Facebook should abandon plans to launch Instagram for children unless it can meet the “highest standards of user protection,” Democrats wrote the company Monday. The letter from Sens. Ed Markey, Mass., and Richard Blumenthal, Conn., and Reps. Kathy Castor, Fla., and Lori Trahan, Mass., suggests Facebook not sell or share user data with third parties for commercial purposes. Such a platform should be free of targeted ads and influencer marketing, they said. "The National PTA found that 81 percent of parents reported their children started using social media between the ages of 8 and 13," a company spokesperson said. "If we can encourage kids to use an experience that is age-appropriate and managed by parents, we think that's far better than kids using apps that weren't designed for them. This is in addition to our ongoing work to keep underage users off Instagram."
CTA agrees with “elements” of President Joe Biden’s infrastructure plan, including its efforts to update U.S. broadband (see 2103310064), “which we need now more than ever,” said CEO Gary Shapiro Thursday. “Rebuilding our infrastructure will better position the U.S. to compete with our biggest innovation rivals including China,” he said. “Extending apprenticeships -- critical to creating more pathways into tech and advancing diversity -- will strengthen the American workforce.” But CTA has “concerns” about the proposal’s plan to pay for infrastructure reforms by raising the corporate tax rate, said Shapiro.

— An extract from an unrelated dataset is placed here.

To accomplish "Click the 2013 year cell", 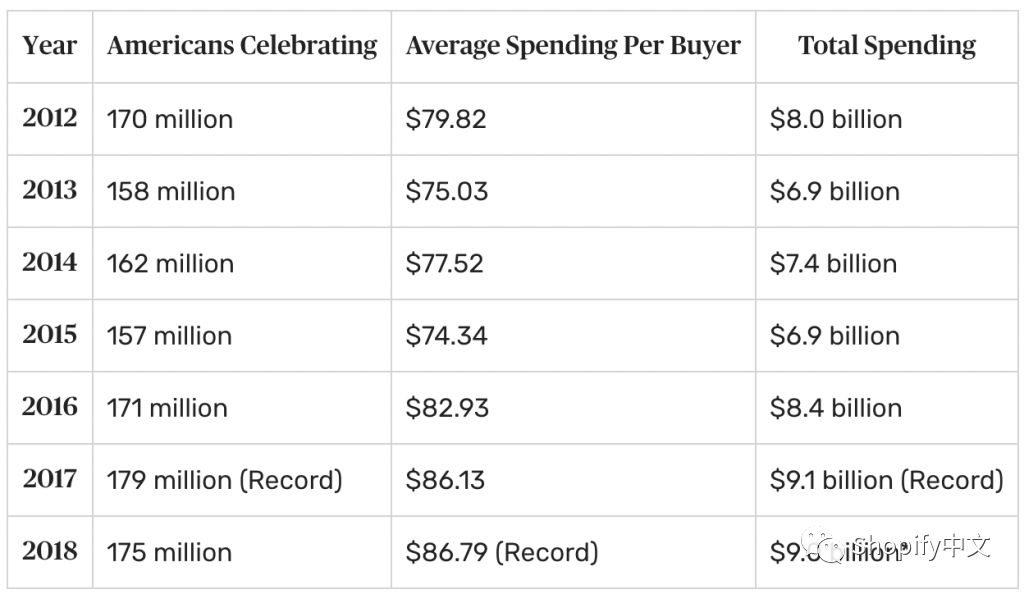I will (50, 190).
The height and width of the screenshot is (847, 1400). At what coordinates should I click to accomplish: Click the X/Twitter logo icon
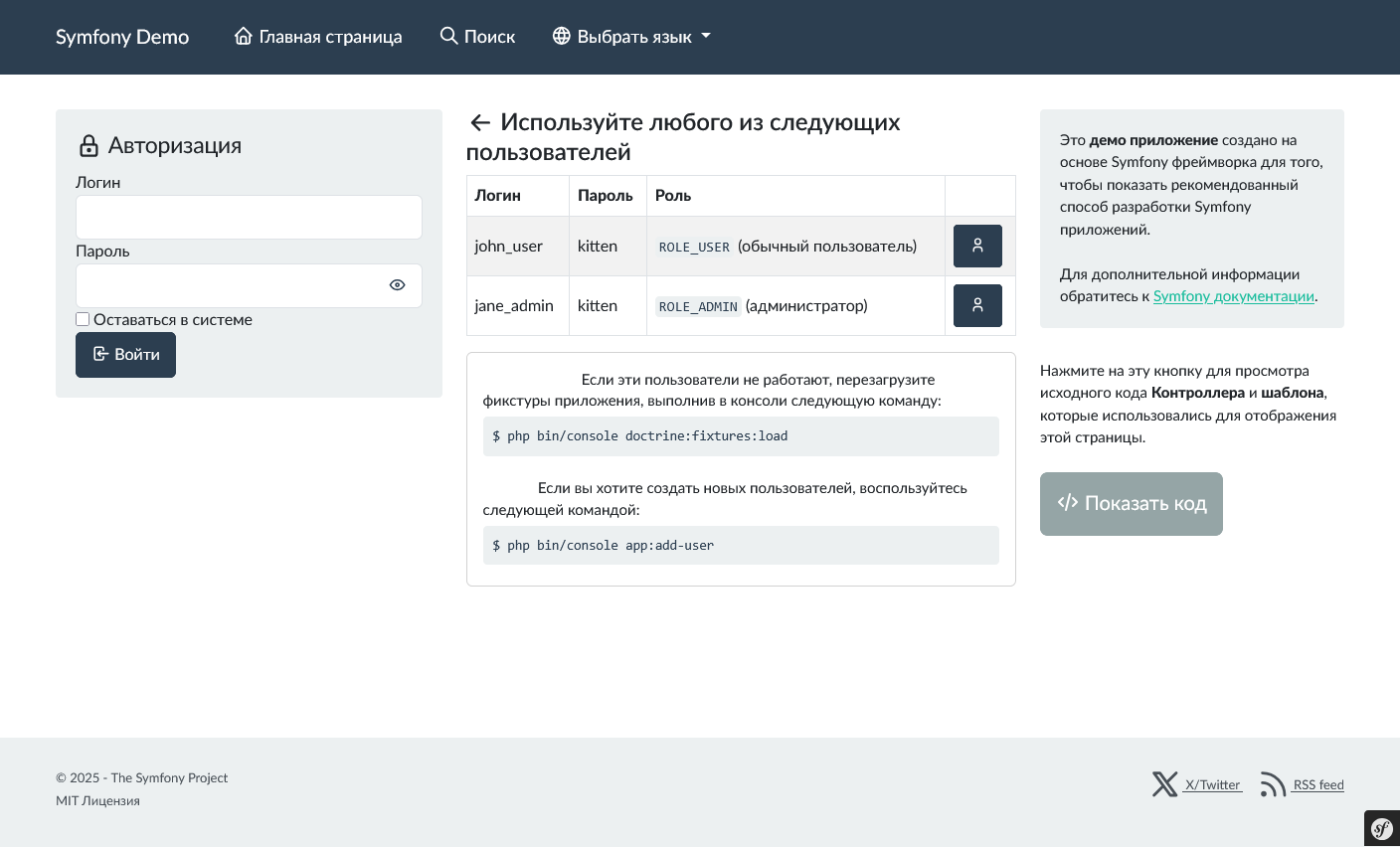click(1164, 784)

The Commerce Department wants input by April 28 on how it should structure its internet and communications technology and services preclearance or licensing process. It said it won't have an ICTS licensing regime in place by May 19, as predicted by the previous administration. “While the Department understands that business decisions must often be made within tight timeframes, the Department may not be able to determine whether a particular ICTS transaction qualifies for a license or pre-clearance without detailed information and analysis," said Monday's Federal Register. "Considering this tension, should the Department issue decisions on a shorter timeframe if that could result in fewer licenses or pre-clearances being granted, or would the inconvenience of a longer timeframe for review be outweighed by the potential for a greater number of licenses or pre-clearances being issued?” DOC didn't comment Wednesday on when it might have ICTS rules ready.

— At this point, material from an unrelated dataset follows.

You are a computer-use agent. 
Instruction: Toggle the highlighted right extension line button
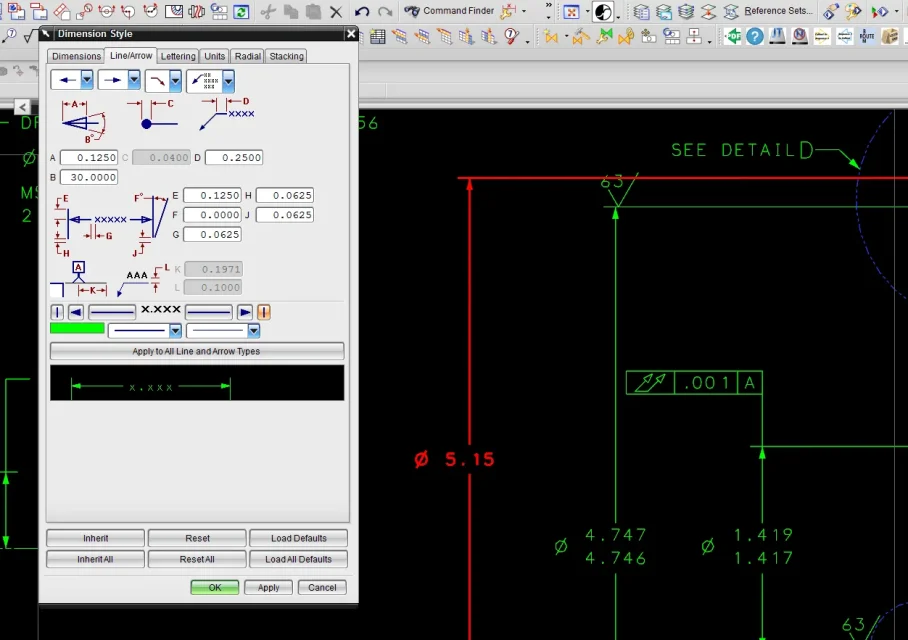(x=264, y=312)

Senate Finance Committee Chairman Ron Wyden of Oregon told acting FCC Chairwoman Jessica Rosenworcel Tuesday he’s “committed to working with you and my colleagues on both sides of the aisle to ensure that investments in broadband are at the center of any comprehensive infrastructure bill.” Wyden and other Senate Democratic caucus members filed legislation last week to allocate $6 billion more to the FCC emergency broadband benefit program (see 2103110060 plus the earlier HR-1783 and HR-1848). Wyden called for “our country to state unequivocally that it is an American priority to make broadband in 2021 what electricity became eighty years ago: an essential service on which every household could count.” He wants “big, bold, timely action on broadband, patterned on the success of” the 1936 Rural Electrification Act, said his letter to Rosenworcel.